▶ **Cel ćwiczenia**:
Zmień w poniższych danych „green” na „red”, a całą resztę przepisz bez zmian. Obrazy pomiń w odpowiedzi.

▶ **Dane źródłowe**:
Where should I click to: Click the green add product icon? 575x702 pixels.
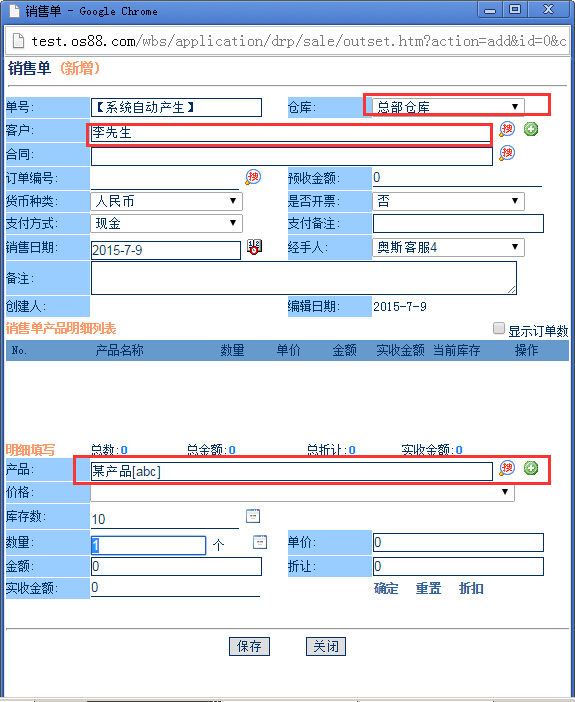click(531, 468)
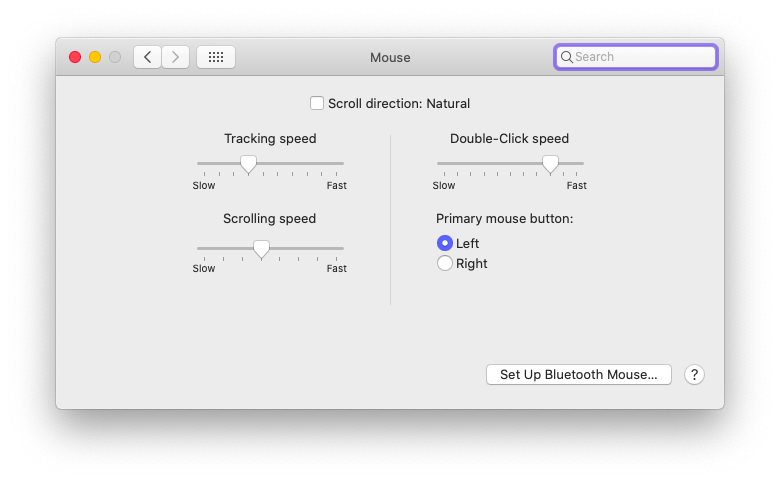Click Set Up Bluetooth Mouse... button
The image size is (780, 483).
pyautogui.click(x=579, y=375)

▶ **Odpowiedź poniżej**:
Where should I click to: Click the red add product icon? 575x702 pixels.
click(531, 468)
Click Set Up Bluetooth Mouse... button
The image size is (780, 483).
pyautogui.click(x=579, y=375)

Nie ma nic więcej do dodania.